Focus also on granular manageability. Different mobile platforms, and even individual versions therein, will always offer different and ever-changing levels of security. Your MDM vendor must be willing and able to consult with your IT team on the relative risk of allowing various iOS versions vs. Android 2.x vs. Android 3.x vs. Windows. IT shouldn't have to know the particulars of each individual platform--that's a full-time job in itself. Ideally, the MDM system will abstract this complexity, implementing controls under the hood. Directory integration is also vital. Whenever possible, the mobile policy pushed to a user's device should be tied to membership in a directory-based group, such as in Microsoft Active Directory. If an employee quits and is removed from the central directory, a typical HR process, this action should initiate a partial wipe of enterprise data from the device. In addition, look for:
>> Self-service: IT teams already have too much on their plates. The ability to provision devices via self-service portals is a big plus. Or say a user steps over the bounds of a policy by installing a blacklisted app. The MDM system should notify the user of what he needs to do to bring his device back into compliance.
>> Scalability and failover: These considerations are particularly important if you're running your MDM system on-site as opposed to as a SaaS offering.
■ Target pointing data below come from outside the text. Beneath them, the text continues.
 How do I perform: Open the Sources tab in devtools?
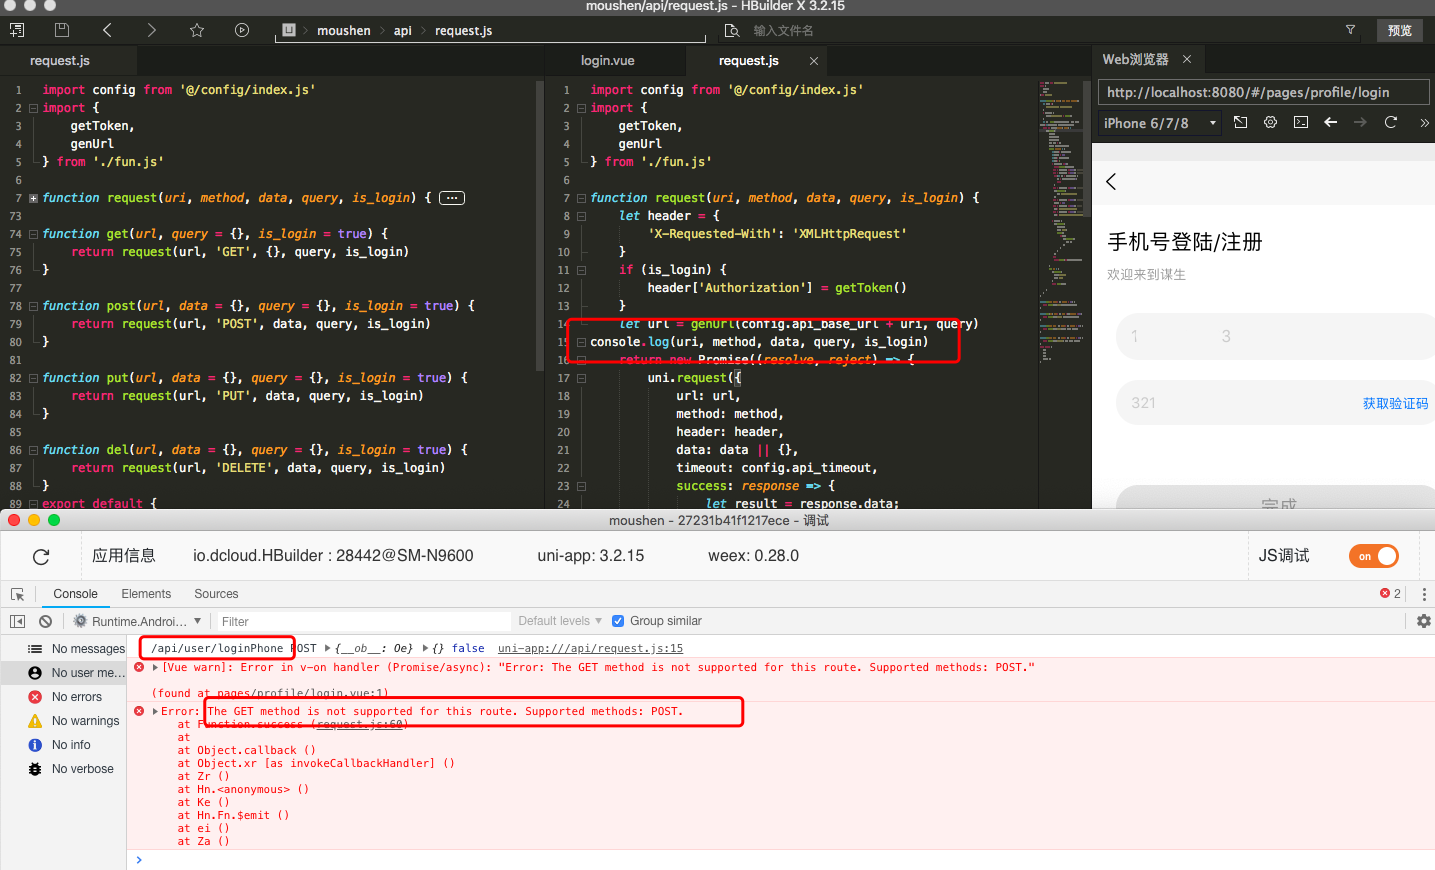(216, 594)
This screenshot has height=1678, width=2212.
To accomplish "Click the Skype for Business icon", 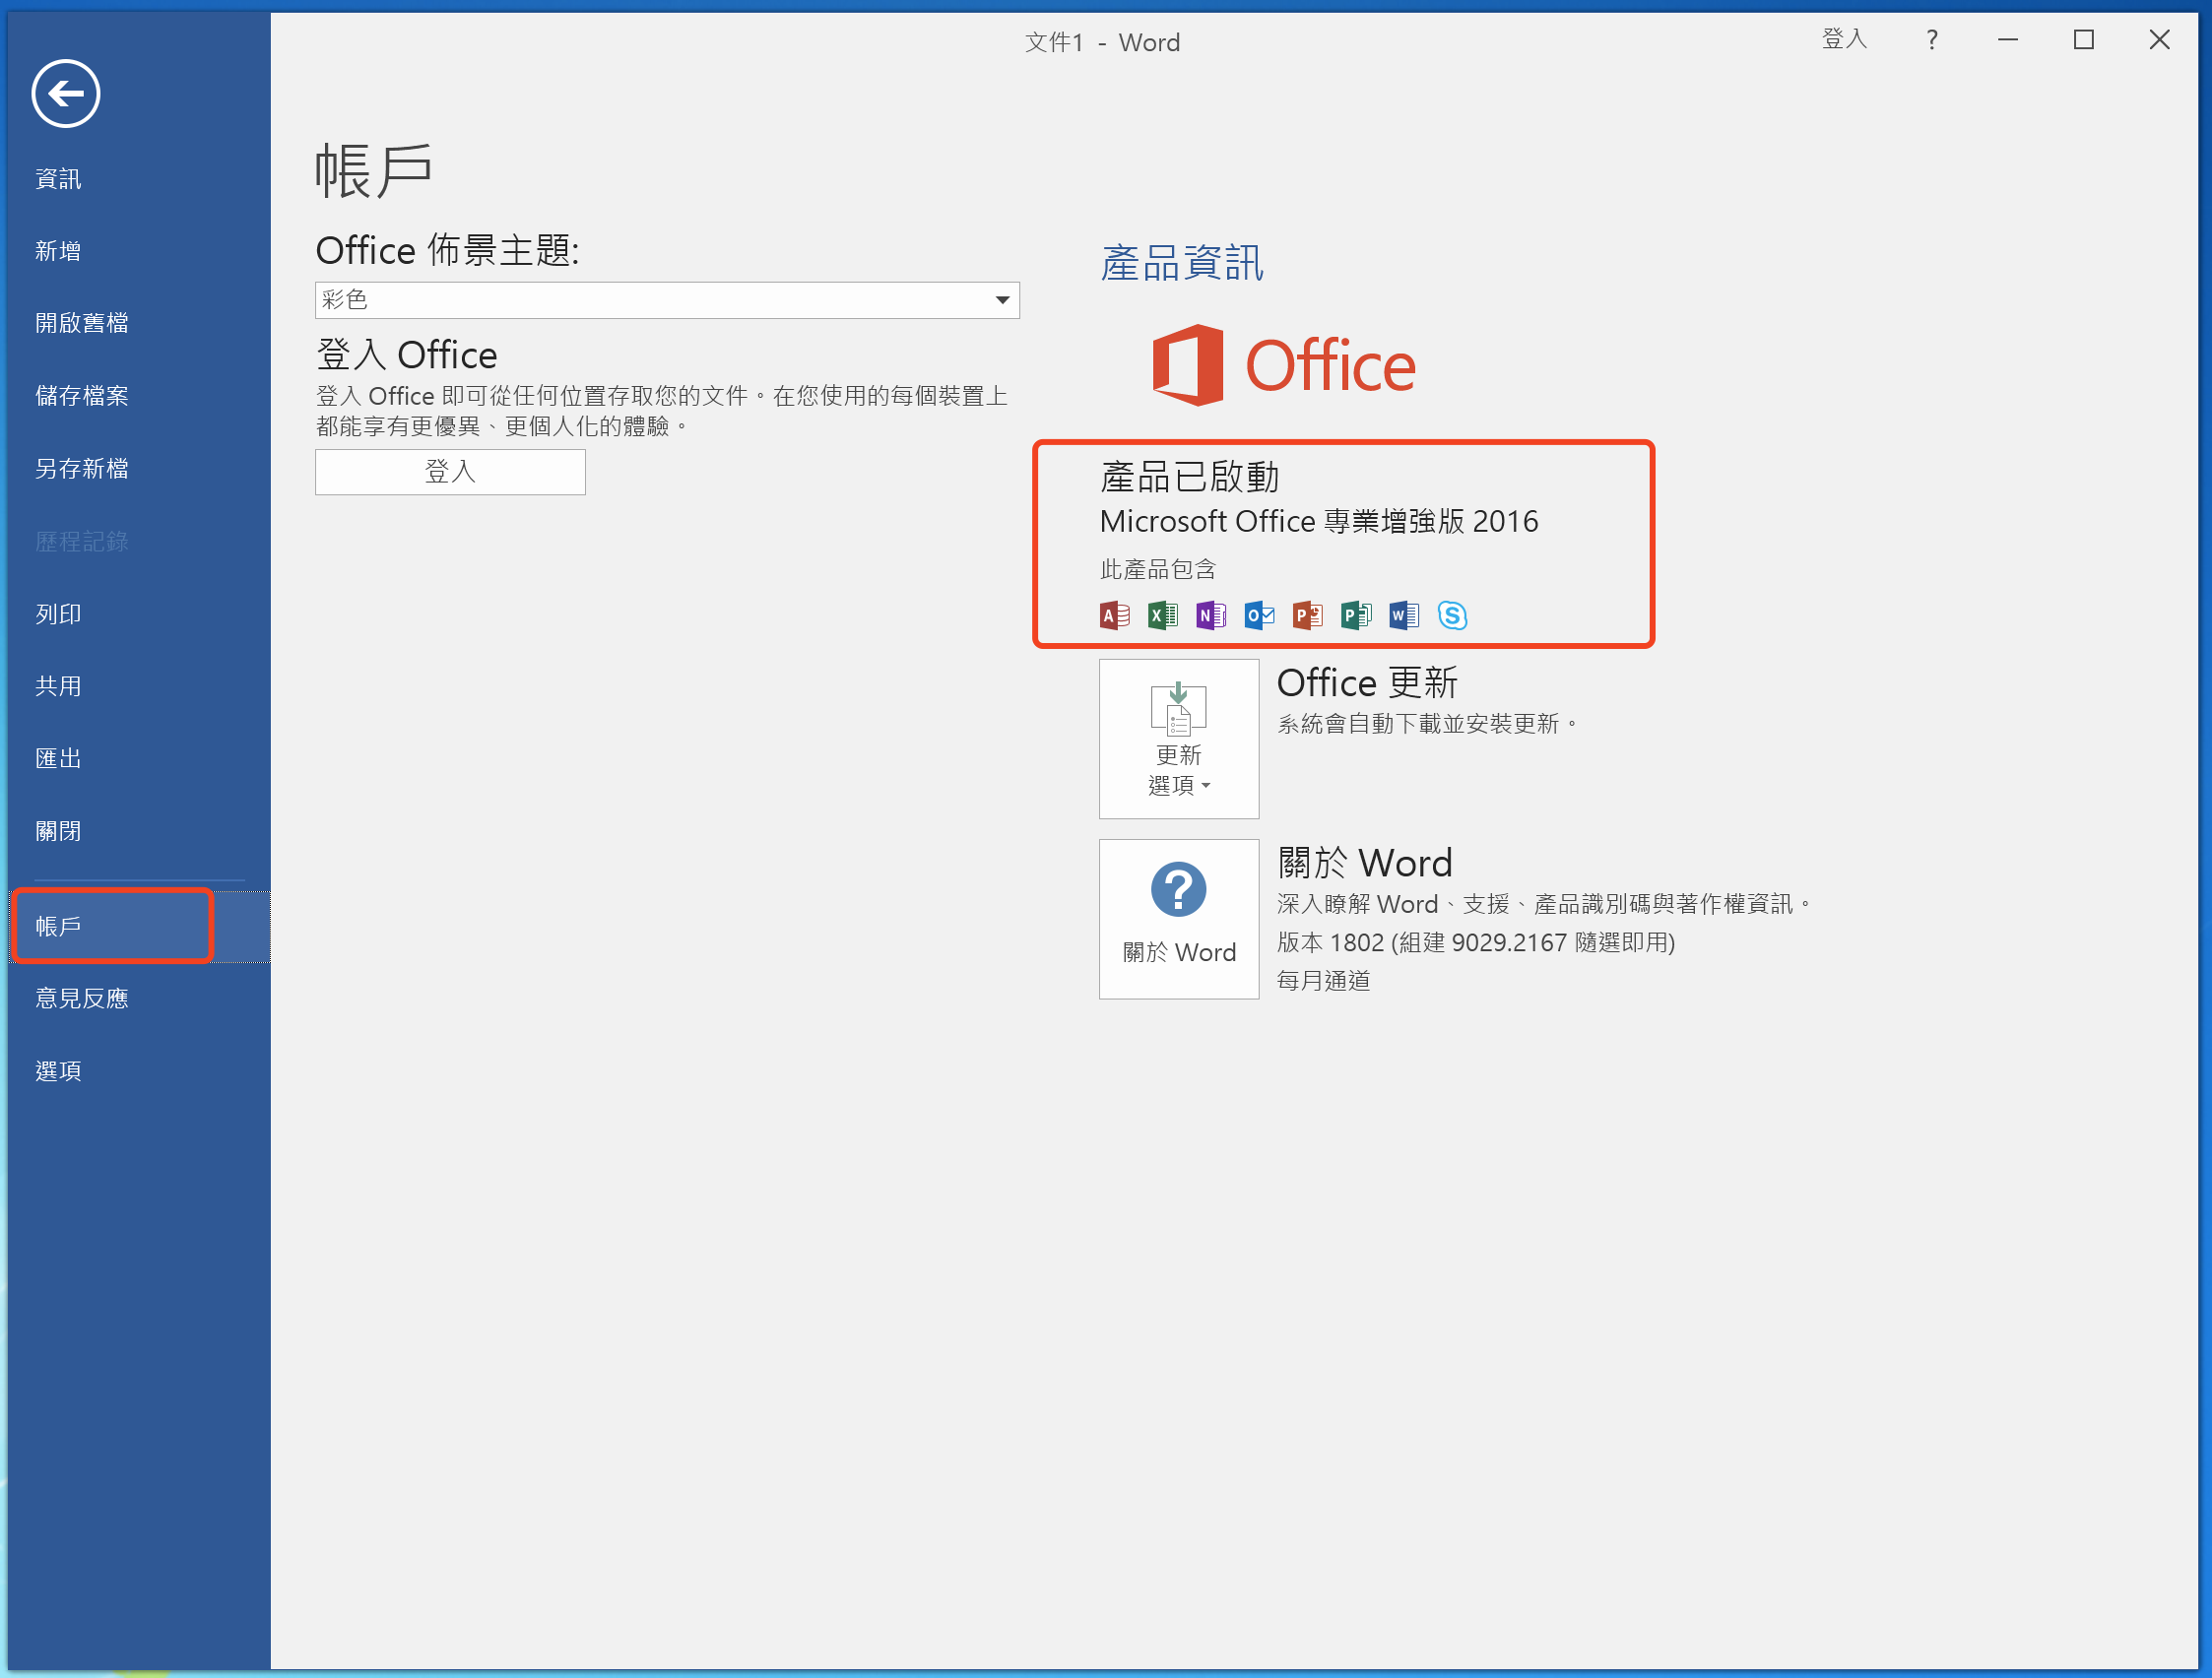I will click(x=1452, y=615).
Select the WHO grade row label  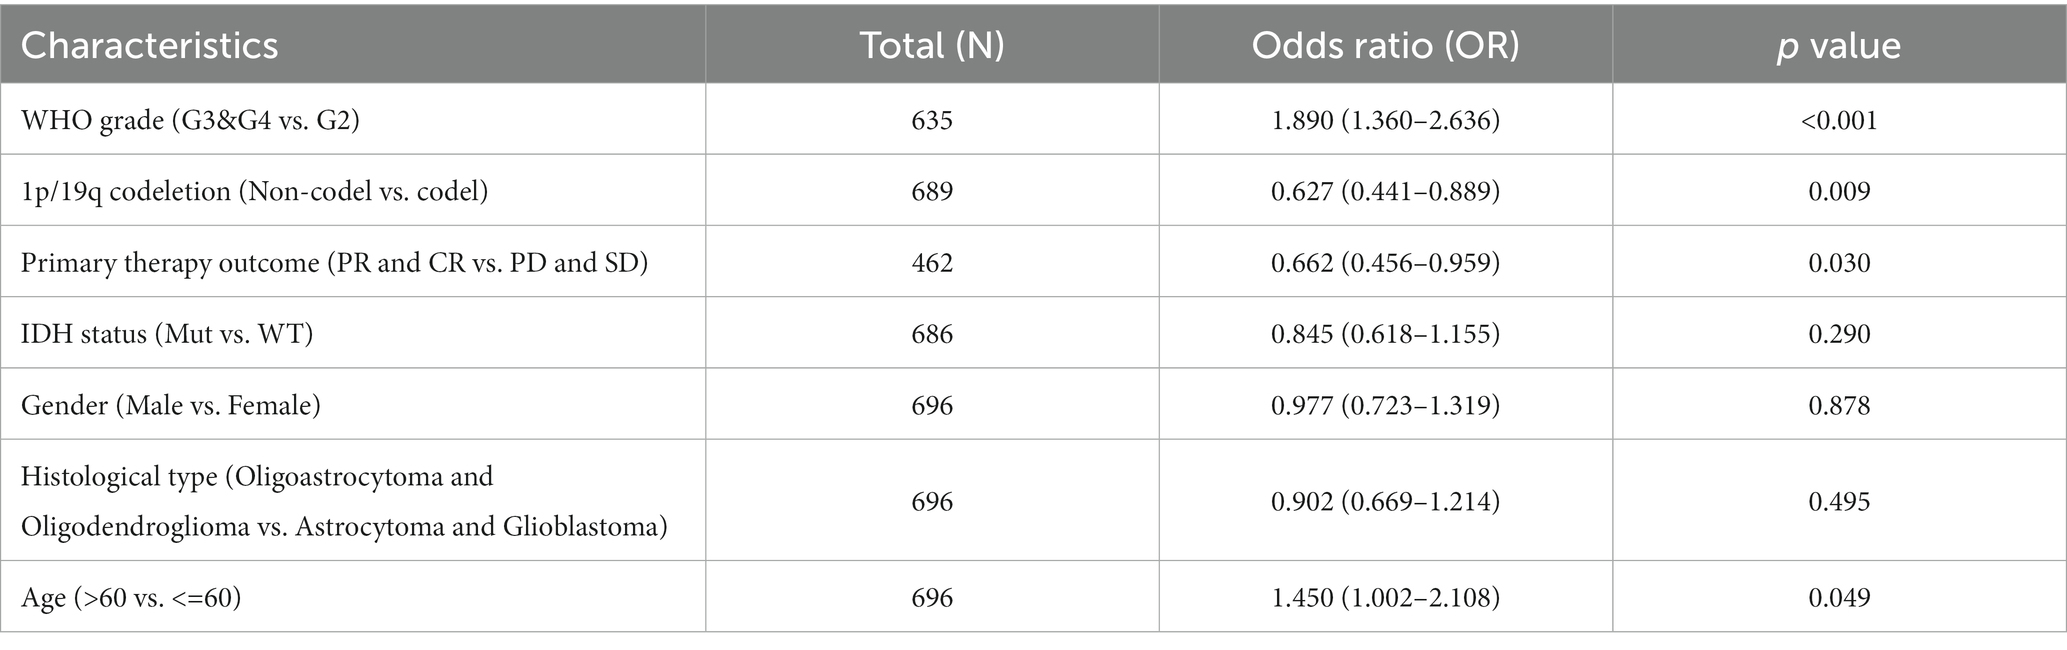pyautogui.click(x=190, y=120)
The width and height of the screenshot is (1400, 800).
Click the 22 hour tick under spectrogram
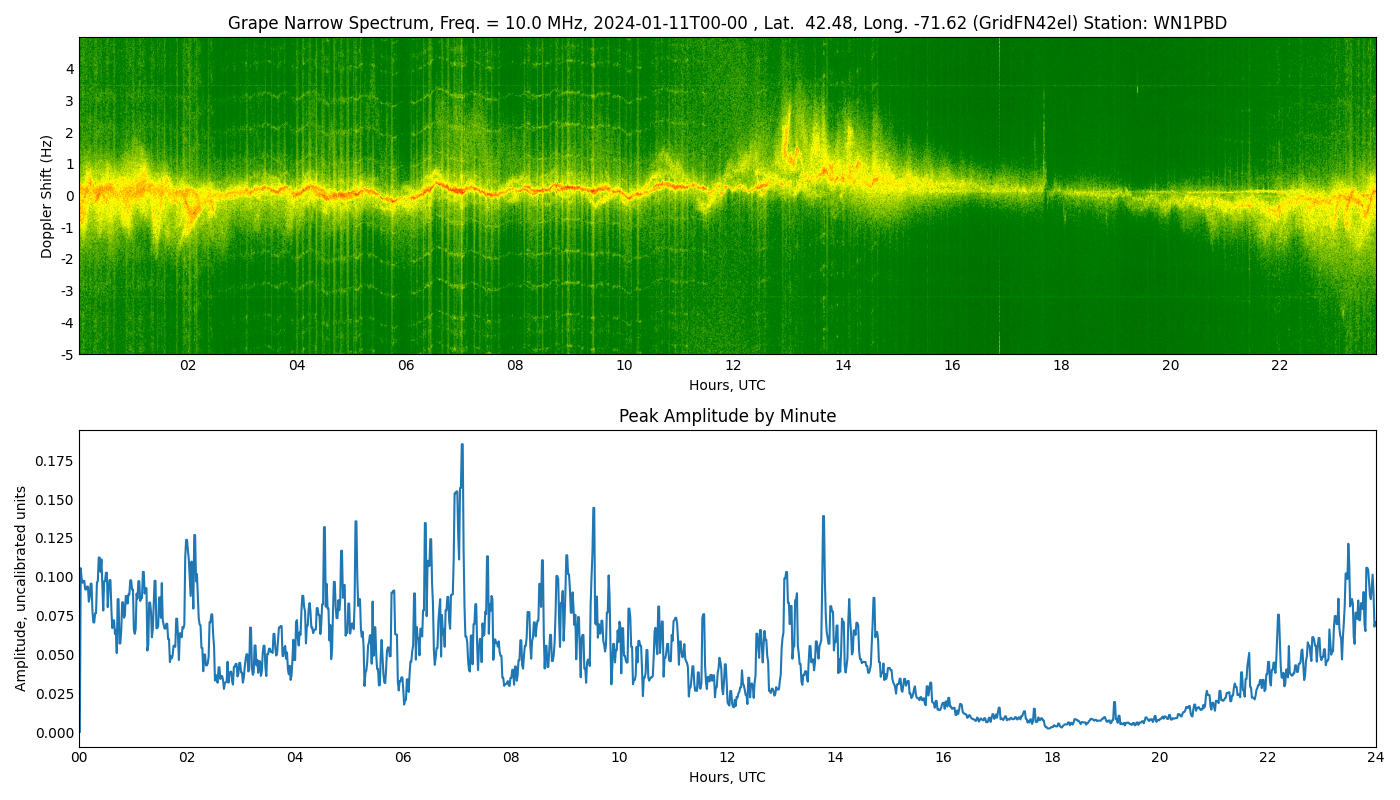pos(1279,365)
On-premises MDM systems need to be servicing the communications that rely on them 24/7. Building in fault tolerance is expensive, but important.
>> Reporting: Insist on audit and compliance reporting as well as usage analytics and inventories.
Finally, because the trend is toward personally owned devices, if an MDM system can't differentiate between enterprise data and personal data, don't buy it. What happens if you wipe a smartphone owned by a former employee and he doesn't have a backup of his contact lists? Are you liable for the loss? Ensure that the MDM product lets IT remove enterprise digital certificates, email and VPN profiles, enterprise-specific apps, and other corporate data while leaving pictures of the user's Cancun getaway intact.
MDM systems can help you manage multiple mobile device platforms before the problem spins further out of control--and results in a career-halting data breach. But before you buy any self-proclaimed miracle cure, commit time and resources to defining how you envision these devices interacting with your data. Control is the hallmark of a successful mobile device management program. As you develop policies, your end goal should be certainty that all data and connectivity profiles--VPN or Wi-Fi--that provide entree to corporate networks are completely secure, even when your company is on the bat-out-of-hell track to full mobility.
Grant Moerschel is a co-founder of WaveGard, a vendor-neutral technology consulting firm.